PROMPT - Write out the lines below verbatim, preserving every character, number, and line break.

RECORDED DATA -

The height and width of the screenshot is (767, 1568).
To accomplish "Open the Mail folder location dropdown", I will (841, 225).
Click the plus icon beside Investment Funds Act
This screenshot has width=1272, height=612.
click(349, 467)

OUTPUT FOR THIS EXERCISE -
The height and width of the screenshot is (767, 1568).
To accomplish "Open the Mail folder location dropdown", I will (841, 225).
Click the plus icon beside Investment Funds Act
This screenshot has width=1272, height=612.
click(349, 467)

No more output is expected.